The airline began formal consultation on its proposals on Tuesday after it announced last month it would reduce its workforce by up to 30%.

Balpa general secretary Brian Strutton said up to 727 pilots are at risk of redundancy.

He said: “We know that aviation is in the midst of the Covid crisis and we had been expecting easyJet to make an announcement of temporary measures to help the airline through to recovery.

“But this seems an excessive overreaction and easyJet won’t find a supply of pilots waiting to come back when the recovery takes place over the next two years.”

EasyJet said it would continue flying to Stansted, Southend and Newcastle even if it stopped basing aircraft there.
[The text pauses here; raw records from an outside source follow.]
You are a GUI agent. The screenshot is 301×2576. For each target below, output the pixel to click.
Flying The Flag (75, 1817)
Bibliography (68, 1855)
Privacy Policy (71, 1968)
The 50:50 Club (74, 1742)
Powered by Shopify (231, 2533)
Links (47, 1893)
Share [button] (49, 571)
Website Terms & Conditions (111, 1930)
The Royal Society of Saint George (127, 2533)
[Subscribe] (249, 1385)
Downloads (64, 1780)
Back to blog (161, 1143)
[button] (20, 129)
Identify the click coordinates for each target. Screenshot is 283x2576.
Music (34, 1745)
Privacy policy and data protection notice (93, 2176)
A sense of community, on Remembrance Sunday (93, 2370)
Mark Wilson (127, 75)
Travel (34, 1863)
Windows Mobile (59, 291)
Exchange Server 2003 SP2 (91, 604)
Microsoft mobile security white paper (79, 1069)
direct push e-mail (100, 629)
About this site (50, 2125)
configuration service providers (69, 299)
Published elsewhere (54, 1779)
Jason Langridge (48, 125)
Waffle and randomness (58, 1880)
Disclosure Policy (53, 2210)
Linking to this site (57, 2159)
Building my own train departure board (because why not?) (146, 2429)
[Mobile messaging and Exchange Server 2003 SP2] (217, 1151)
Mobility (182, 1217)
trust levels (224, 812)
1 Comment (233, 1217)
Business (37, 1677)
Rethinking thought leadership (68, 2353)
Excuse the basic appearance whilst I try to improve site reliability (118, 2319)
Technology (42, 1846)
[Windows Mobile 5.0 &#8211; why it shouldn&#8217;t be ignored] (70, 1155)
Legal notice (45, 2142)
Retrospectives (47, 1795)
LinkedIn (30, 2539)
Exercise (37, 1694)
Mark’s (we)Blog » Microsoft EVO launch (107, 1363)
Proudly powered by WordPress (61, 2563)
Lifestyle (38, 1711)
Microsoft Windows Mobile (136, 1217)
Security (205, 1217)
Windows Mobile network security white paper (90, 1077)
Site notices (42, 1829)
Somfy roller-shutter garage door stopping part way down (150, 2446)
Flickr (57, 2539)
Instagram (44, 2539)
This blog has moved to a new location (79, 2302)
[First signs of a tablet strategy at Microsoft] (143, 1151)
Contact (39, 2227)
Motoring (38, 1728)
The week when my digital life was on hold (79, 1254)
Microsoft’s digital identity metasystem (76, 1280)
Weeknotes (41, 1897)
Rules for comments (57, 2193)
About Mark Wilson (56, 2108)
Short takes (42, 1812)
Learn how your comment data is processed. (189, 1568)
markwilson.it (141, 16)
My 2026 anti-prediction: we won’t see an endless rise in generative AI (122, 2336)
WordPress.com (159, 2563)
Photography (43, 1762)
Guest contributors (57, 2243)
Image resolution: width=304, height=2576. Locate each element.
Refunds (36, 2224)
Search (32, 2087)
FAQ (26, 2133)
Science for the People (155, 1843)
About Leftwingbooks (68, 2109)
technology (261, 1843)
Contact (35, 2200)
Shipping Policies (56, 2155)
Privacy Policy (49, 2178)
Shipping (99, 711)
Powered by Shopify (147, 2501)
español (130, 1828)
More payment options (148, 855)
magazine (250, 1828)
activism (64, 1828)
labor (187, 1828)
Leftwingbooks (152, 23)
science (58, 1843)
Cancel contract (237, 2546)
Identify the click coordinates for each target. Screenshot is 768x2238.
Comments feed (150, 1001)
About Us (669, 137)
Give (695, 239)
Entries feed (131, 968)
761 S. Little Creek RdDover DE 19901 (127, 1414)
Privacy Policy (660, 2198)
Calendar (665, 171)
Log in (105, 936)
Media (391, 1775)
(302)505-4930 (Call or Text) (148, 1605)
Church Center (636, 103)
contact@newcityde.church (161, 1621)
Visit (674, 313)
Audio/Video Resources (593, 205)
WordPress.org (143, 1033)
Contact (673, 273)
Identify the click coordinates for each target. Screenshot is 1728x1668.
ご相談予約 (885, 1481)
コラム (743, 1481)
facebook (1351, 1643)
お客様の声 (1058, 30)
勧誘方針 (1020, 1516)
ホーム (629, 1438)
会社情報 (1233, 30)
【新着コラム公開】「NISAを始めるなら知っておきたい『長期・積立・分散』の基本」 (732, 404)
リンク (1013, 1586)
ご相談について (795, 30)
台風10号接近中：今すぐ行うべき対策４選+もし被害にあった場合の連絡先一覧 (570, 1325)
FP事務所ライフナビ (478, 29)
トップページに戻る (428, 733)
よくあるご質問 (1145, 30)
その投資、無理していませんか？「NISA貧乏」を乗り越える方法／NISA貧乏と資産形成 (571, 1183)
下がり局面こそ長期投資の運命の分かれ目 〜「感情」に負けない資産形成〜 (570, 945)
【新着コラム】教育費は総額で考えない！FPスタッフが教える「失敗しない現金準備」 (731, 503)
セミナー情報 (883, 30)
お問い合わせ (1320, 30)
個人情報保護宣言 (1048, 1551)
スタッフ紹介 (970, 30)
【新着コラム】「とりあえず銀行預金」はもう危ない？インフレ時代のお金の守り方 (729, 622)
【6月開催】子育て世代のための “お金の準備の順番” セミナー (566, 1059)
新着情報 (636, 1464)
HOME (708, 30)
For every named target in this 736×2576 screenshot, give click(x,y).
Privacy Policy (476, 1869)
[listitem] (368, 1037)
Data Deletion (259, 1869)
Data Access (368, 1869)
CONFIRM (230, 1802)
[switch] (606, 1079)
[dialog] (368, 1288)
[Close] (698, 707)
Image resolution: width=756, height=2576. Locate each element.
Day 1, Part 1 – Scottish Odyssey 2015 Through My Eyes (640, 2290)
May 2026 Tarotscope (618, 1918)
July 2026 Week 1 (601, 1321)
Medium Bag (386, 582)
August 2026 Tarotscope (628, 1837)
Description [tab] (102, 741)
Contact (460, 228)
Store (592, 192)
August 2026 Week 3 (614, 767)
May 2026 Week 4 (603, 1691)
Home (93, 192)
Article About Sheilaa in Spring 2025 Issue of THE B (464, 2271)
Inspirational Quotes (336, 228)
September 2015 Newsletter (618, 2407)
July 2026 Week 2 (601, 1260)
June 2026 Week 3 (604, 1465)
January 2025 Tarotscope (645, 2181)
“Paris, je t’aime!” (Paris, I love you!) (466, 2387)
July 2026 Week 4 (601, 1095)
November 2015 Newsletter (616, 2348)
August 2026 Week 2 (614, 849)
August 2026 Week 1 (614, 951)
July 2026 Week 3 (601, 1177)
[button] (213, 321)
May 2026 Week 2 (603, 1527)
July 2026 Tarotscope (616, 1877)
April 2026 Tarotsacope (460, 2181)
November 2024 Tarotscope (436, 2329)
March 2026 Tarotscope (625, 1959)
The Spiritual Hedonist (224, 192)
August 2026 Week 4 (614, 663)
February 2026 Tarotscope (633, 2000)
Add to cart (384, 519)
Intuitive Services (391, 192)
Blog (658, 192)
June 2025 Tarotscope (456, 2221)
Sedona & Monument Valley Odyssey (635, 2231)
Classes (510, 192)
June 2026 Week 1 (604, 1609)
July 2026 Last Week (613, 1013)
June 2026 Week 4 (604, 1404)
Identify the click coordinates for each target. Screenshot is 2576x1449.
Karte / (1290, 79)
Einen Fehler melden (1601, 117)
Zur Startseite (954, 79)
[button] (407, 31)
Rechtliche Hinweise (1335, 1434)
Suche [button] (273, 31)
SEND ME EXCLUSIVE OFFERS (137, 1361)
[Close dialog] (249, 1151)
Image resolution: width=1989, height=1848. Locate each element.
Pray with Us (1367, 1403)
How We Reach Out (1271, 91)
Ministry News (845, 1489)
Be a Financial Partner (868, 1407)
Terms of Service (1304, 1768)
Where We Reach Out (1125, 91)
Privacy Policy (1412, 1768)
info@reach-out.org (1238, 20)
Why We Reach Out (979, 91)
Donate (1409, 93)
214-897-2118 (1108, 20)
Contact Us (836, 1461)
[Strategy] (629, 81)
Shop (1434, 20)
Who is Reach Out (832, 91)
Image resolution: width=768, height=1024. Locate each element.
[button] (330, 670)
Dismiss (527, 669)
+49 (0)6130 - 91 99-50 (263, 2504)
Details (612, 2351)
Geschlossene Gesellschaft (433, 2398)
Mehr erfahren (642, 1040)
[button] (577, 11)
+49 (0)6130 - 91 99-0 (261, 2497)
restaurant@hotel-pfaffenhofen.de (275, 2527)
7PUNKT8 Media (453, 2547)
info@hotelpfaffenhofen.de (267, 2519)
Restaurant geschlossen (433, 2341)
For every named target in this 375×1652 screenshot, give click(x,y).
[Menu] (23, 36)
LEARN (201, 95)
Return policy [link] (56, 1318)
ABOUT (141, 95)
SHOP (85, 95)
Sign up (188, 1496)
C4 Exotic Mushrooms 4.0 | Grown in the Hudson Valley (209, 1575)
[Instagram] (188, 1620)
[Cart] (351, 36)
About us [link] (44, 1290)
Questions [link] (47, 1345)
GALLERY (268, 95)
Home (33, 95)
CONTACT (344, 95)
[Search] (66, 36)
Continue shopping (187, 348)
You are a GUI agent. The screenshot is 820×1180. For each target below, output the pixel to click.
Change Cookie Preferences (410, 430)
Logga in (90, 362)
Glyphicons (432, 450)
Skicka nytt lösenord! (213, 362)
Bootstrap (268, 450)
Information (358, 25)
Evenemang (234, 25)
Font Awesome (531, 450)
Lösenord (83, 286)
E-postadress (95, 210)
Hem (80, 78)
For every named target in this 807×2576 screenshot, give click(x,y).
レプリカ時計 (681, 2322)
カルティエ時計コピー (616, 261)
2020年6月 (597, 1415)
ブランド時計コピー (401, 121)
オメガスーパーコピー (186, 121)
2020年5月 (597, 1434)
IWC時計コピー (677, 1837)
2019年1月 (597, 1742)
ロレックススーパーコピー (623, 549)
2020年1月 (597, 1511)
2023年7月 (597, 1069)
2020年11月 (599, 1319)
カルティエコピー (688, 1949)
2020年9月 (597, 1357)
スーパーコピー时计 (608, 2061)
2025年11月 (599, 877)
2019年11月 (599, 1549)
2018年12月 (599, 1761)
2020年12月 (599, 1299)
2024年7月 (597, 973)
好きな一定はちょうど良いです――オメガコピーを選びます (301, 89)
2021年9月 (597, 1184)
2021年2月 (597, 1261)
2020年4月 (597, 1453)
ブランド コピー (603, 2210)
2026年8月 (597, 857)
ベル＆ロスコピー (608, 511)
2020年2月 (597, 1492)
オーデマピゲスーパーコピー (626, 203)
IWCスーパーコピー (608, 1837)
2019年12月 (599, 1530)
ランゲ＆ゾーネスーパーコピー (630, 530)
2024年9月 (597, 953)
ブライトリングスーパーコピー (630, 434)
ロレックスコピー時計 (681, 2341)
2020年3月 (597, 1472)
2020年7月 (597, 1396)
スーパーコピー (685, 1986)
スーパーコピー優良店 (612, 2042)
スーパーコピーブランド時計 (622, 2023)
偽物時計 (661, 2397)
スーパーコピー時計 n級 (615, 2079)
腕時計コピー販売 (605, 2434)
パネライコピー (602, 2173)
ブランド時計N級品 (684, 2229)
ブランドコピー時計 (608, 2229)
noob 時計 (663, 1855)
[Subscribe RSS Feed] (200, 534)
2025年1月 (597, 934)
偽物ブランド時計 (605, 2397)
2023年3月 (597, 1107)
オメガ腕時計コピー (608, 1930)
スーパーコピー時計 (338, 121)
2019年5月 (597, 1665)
The airline’s chief executive Johan Lundgren said: “These are very difficult proposals to put forward in what is an unprecedented and difficult time for the airline and the industry as a whole.

“We are focused on doing what is right for the company and its long-term health and success so we can protect jobs going forward.

“Unfortunately the lower demand environment means we need fewer aircraft and have less opportunity for work for our people. We are committed to working constructively with our employee representatives across the network with the aim of minimising job losses as far as possible.”

It emerged on Tuesday that easyJet founder Sir Stelios Haji-Ioannou has seen his shareholding reduced from 33% to 30% following the recent issuing of new shares.

Meanwhile, the European Union Aviation Safety Agency (Easa) has suspended the authorisation of Pakistan International Airlines to operate flights in Europe for six months.

This comes after the country’s aviation minister stated that almost a third of Pakistani pilots cheated on their pilot’s exams.

An Easa spokeswoman said: “This decision was taken due to concerns about the capability of competent authorities to ensure that Pakistani air operators are in compliance with applicable international standards at all times, in view of the recent investigation reported on in the Pakistani parliament which revealed that a large share of pilot licences issued in Pakistan are invalid.”